Les services secrets occidentaux sont dans le noir. Il est difficile d'estimer quelles armes biologiques les Russes utiliseraient en raison du manque de transparence internationale. Le programme soviétique d'armes biologiques, qui a débuté en 1920, comprenait l'anthrax, le botulisme, la variole, la peste et d'autres agents pathogènes. Pendant la guerre froide, les Soviétiques ont également développé l'Ebola et la fièvre aphteuse. Il a été rapporté qu'en 1990, l'Union soviétique avait fourni des armes antivarioliques au dictateur irakien Saddam Hussein. «Et en 1992, Eltsine a révélé qu'un accident d'anthrax dans un laboratoire soviétique illégal d'armes biologiques en 1979 avait fait 64 morts», explique Herzog.

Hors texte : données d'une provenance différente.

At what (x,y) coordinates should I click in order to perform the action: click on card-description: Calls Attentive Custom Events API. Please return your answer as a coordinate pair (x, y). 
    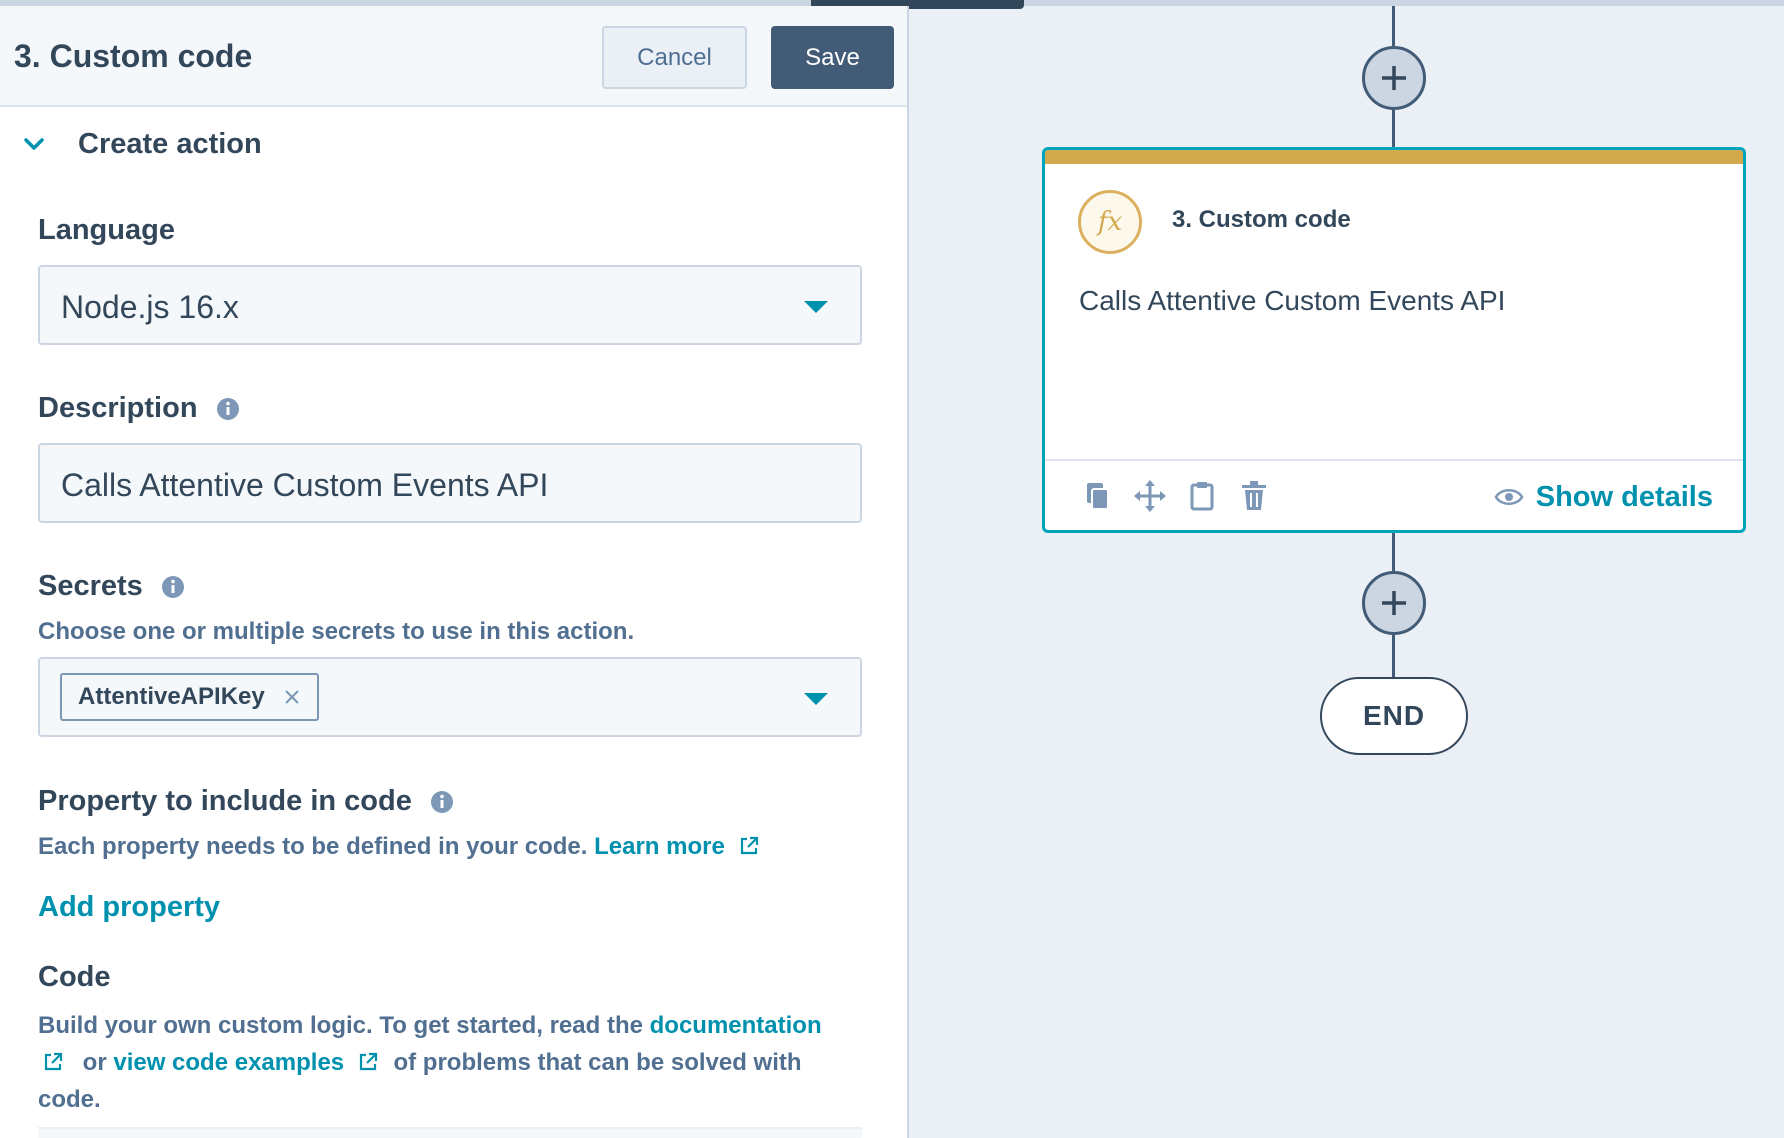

«En 1998, l'un des anciens scientifiques en chef de la guerre biologique de l'URSS a déclaré que les Soviétiques avaient perfectionné d'innombrables branches d'agents pathogènes résistants aux antibiotiques et qu'ils disposaient du programme de guerre biologique le plus sophistiqué au monde», explique l'expert de l'EPFZ. Ce savoir technique est certainement encore présent dans la Russie de Poutine. De plus, la communauté internationale n'a aucun moyen de contrôler les laboratoires russes dans le pays.
Stratégiquement, les armes biologiques ne sont pas des moyens de guerre efficaces. Leur but est de rendre malades les troupes de l'adversaire. Les dictateurs rancuniers peuvent en outre les utiliser pour punir la population civile ou, si celle-ci refuse de se rendre, pour affaiblir sa résistance.
En raison de leur faible utilité militaire, Herzog déclare: «Je pense qu'il est peu probable qu'elles soient utilisées par l'armée russe. Les bombes et les missiles ne se prêtent pas à l'utilisation de ces armes, car la grande chaleur des explosions peut tuer des agents pathogènes vivants». On sait toutefois que la Russie maîtrise techniquement la diffusion de l'anthrax par aérosols. Le pays est aussi capable de répandre l'agent pathogène sur des milliers de kilomètres carrés avec un seul avion.
Poutine n'a pas besoin d'utiliser des armes biologiques, car l'armée russe est capable de détruire des cibles avec des bombes, des missiles, des chars et de l'artillerie, même sans cela. Si Poutine les utilisait malgré tout contre des civils, il nierait avec certitude un tel crime de guerre, comme l'explique Herzog.
L'expert militaire poursuit: «Il s'agit notamment d'attaques contre des écoles, des hôpitaux, des orphelinats et des gares où des familles cherchent à se réfugier pour fuir le conflit. Ces attaques comprennent l'utilisation potentielle d'armes d'horreur comme les bombes à vide et les armes chimiques, ainsi que l'utilisation confirmée de missiles hypersoniques, de bombes à fragmentation et de munitions au phosphore blanc».